• **Directions for this task**: Reproduce verbatim the lines of the material below, starting at the line with "627 (780, 1803)" and ending at the line with "updated (605, 2143)", both inclusive; skip the rest.

** Opening Task data block **

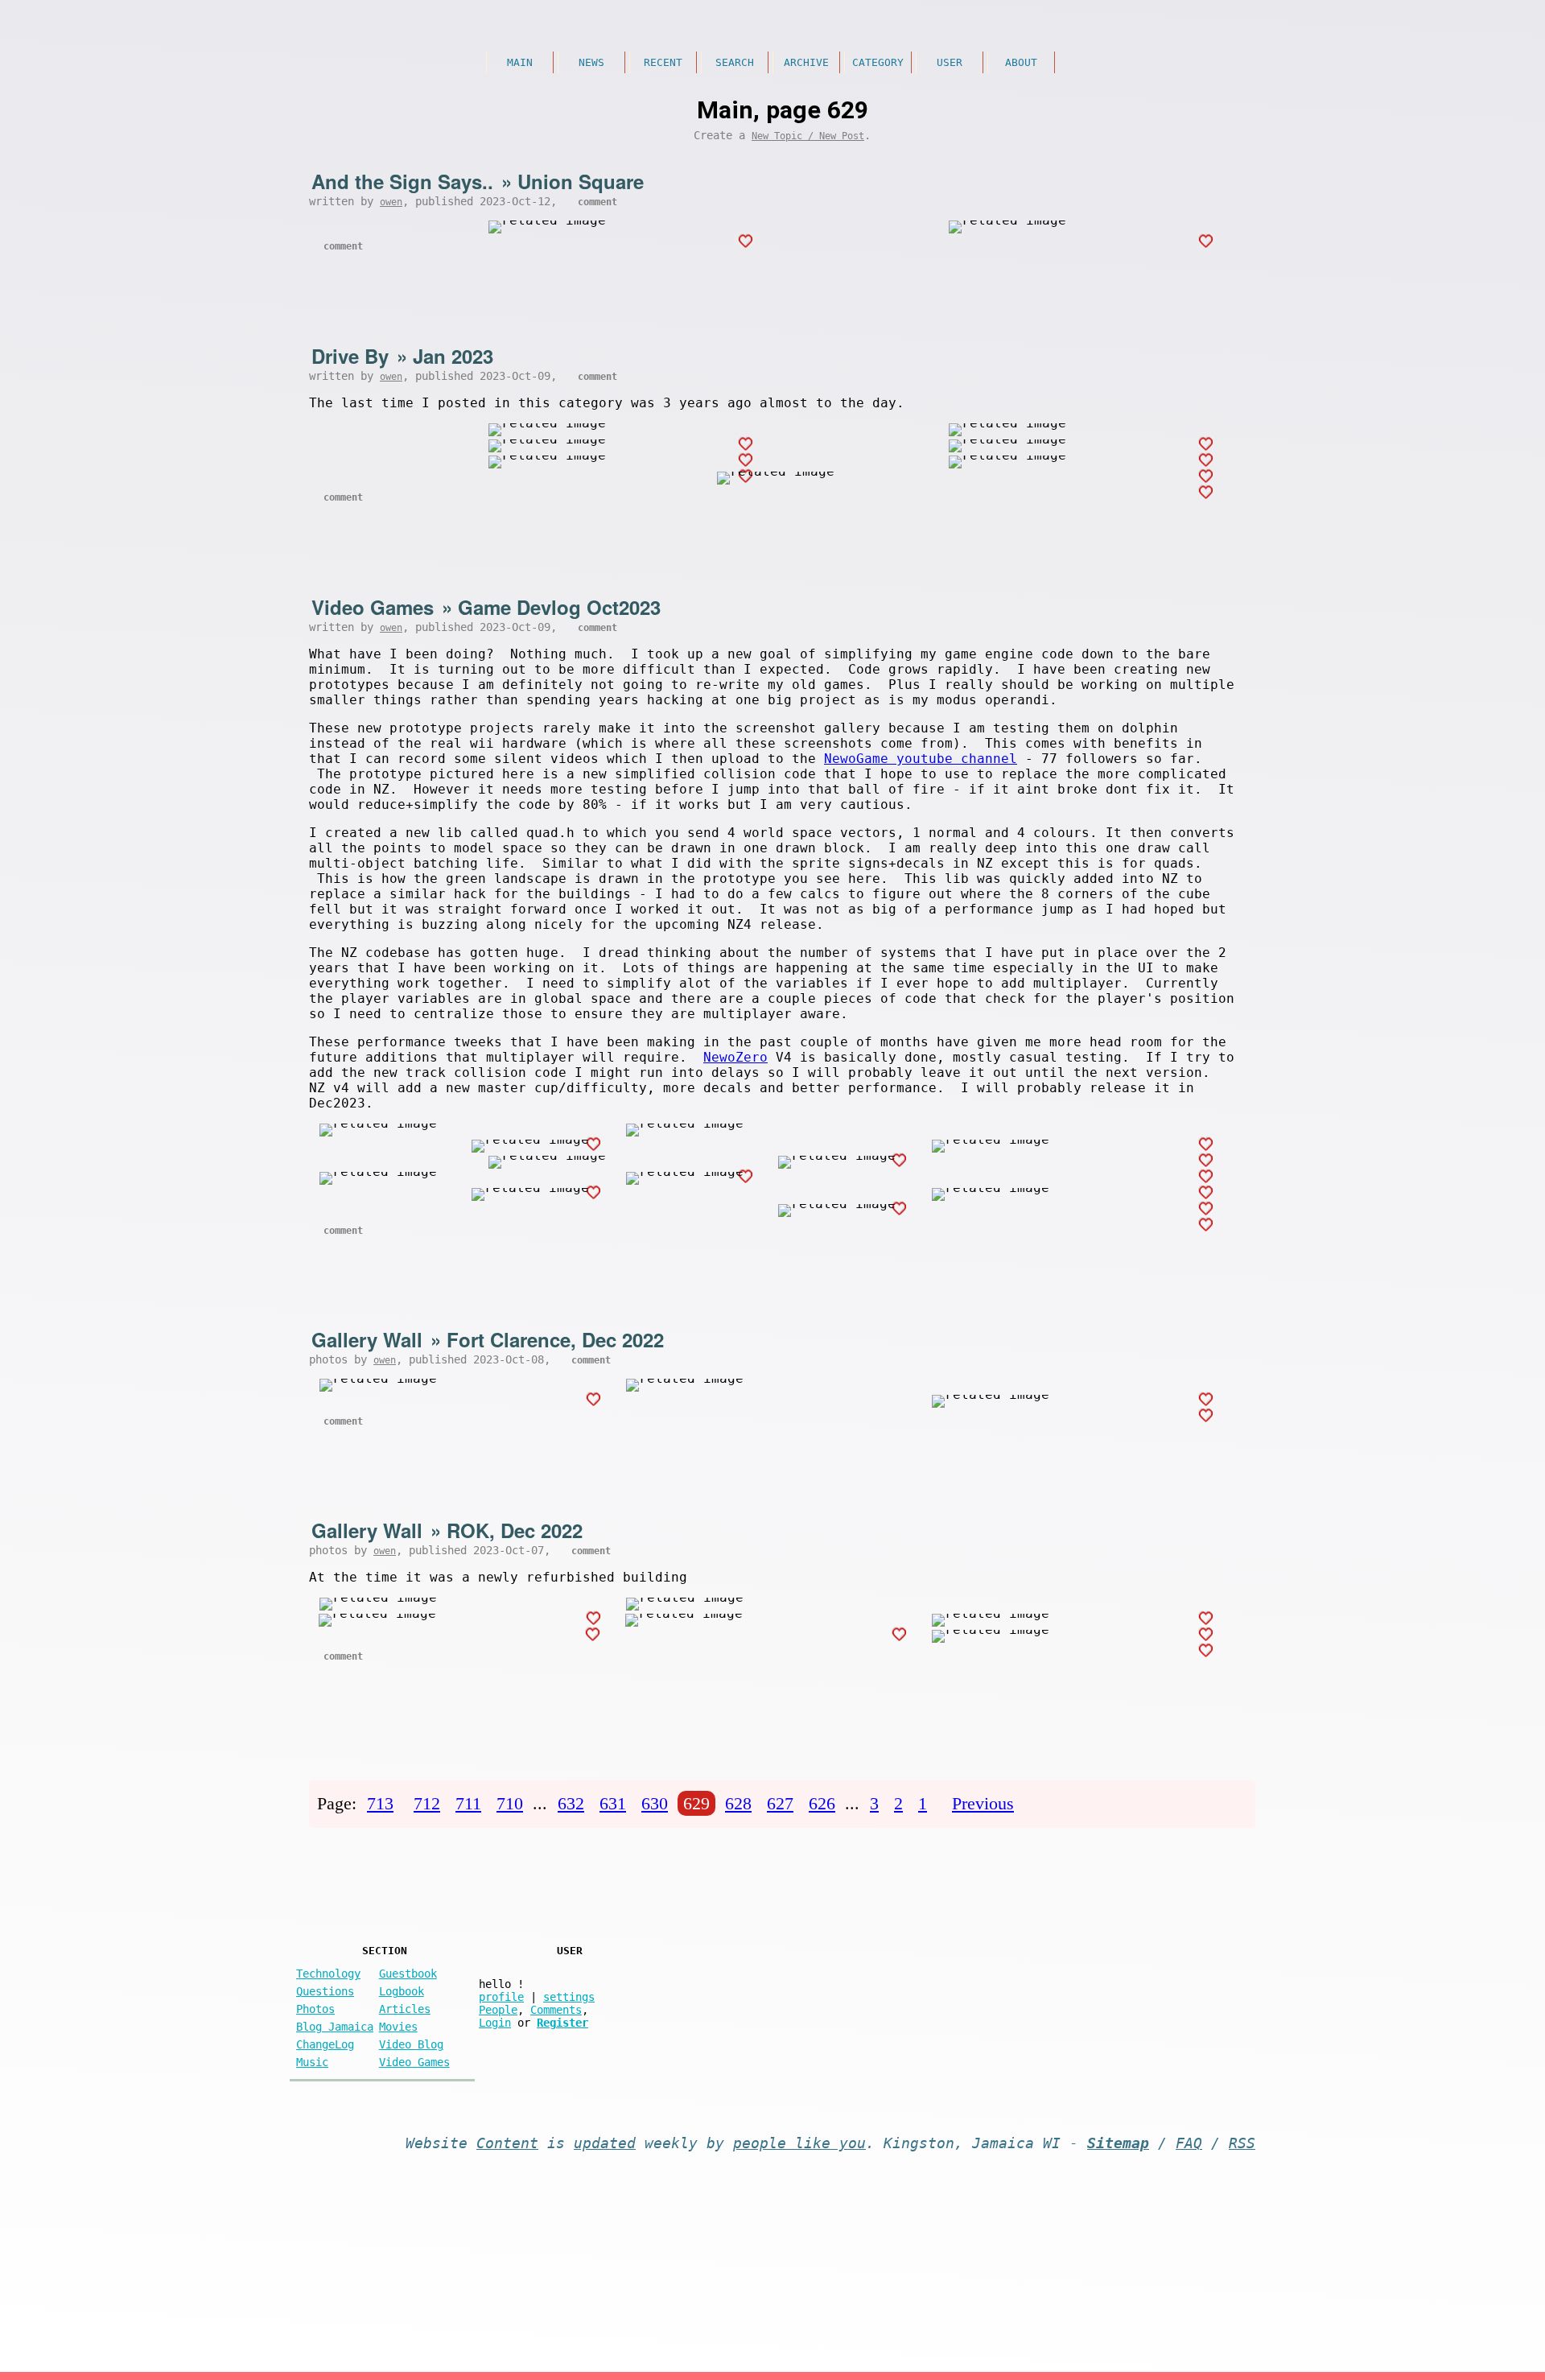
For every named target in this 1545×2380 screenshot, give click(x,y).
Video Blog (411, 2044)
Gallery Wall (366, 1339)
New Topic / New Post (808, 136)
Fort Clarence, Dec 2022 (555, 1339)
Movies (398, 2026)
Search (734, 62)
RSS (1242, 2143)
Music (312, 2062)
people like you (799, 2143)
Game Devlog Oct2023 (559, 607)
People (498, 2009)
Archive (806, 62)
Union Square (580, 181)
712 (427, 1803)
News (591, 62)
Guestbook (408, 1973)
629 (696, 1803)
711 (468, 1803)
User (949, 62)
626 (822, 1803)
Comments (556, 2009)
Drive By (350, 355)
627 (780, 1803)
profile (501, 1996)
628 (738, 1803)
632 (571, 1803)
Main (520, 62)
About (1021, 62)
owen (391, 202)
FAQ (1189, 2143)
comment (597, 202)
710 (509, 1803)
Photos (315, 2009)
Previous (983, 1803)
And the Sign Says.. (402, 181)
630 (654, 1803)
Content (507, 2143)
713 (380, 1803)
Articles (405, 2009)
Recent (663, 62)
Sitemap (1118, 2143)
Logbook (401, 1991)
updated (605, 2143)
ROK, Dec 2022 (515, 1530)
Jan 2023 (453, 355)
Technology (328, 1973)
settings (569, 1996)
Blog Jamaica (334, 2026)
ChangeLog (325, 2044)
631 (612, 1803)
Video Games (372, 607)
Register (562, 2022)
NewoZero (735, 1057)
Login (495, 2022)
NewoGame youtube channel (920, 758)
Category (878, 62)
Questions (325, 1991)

** Closing Task data block **

• **Solution below**:
627 (780, 1803)
profile (501, 1996)
628 (738, 1803)
632 (571, 1803)
Main (520, 62)
About (1021, 62)
owen (391, 202)
FAQ (1189, 2143)
comment (597, 202)
710 (509, 1803)
Photos (315, 2009)
Previous (983, 1803)
And the Sign Says.. (402, 181)
630 (654, 1803)
Content (507, 2143)
713 (380, 1803)
Articles (405, 2009)
Recent (663, 62)
Sitemap (1118, 2143)
Logbook (401, 1991)
updated (605, 2143)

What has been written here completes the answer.